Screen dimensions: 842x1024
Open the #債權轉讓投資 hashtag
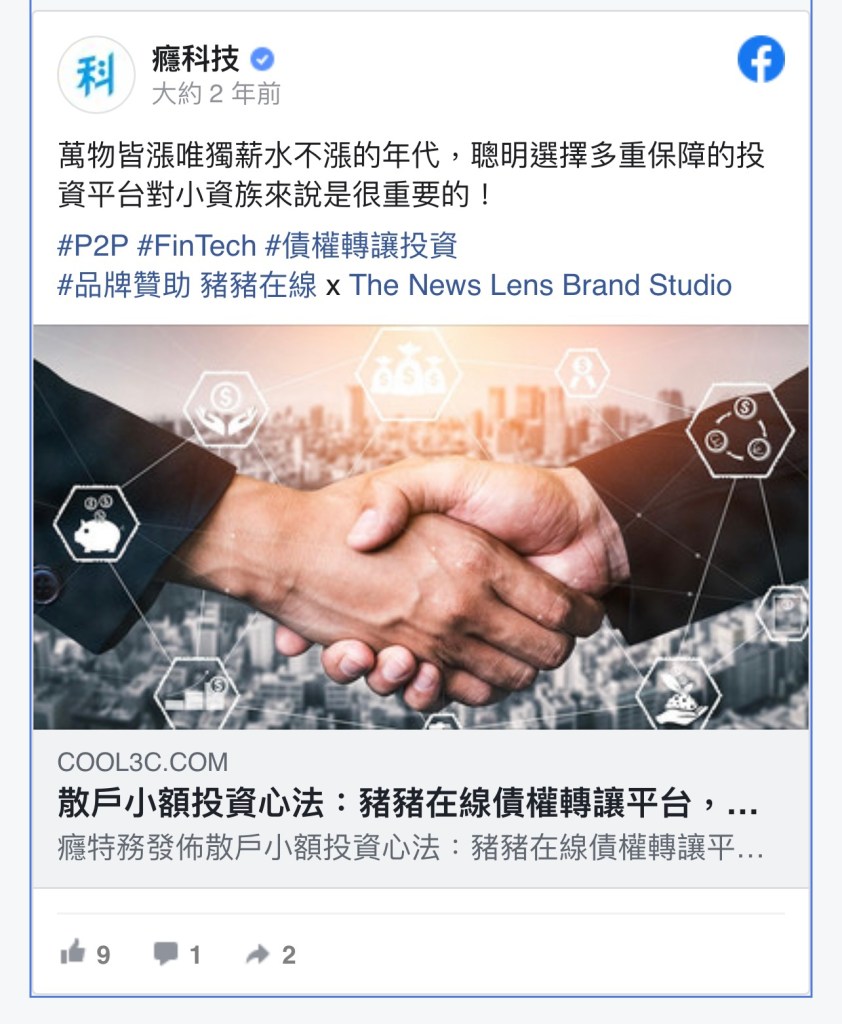click(x=361, y=246)
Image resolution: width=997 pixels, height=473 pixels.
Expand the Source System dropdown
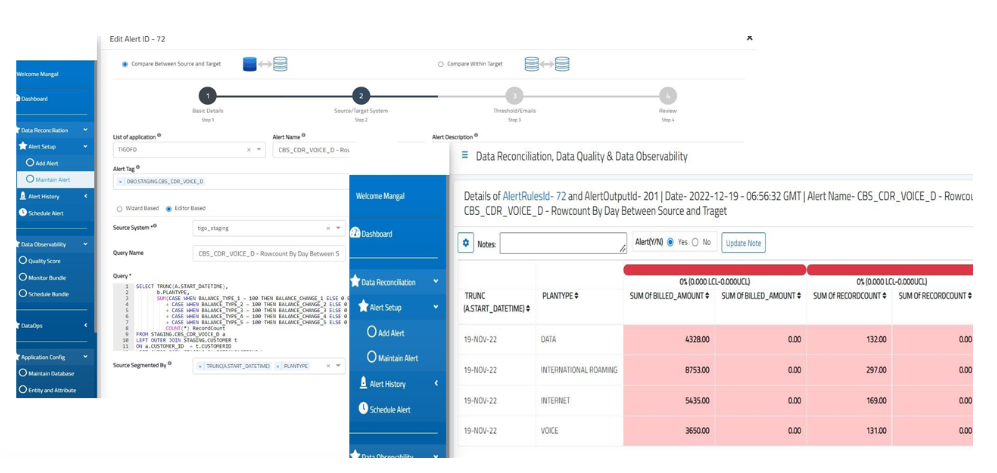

EXERCISE BRIEF>
Reproduce every record word for word. The copy must contain no pictures.

REPLY>
Screen dimensions: 842x1024
Open the #債權轉讓投資 hashtag
click(x=361, y=246)
Image resolution: width=997 pixels, height=473 pixels.
Expand the Source System dropdown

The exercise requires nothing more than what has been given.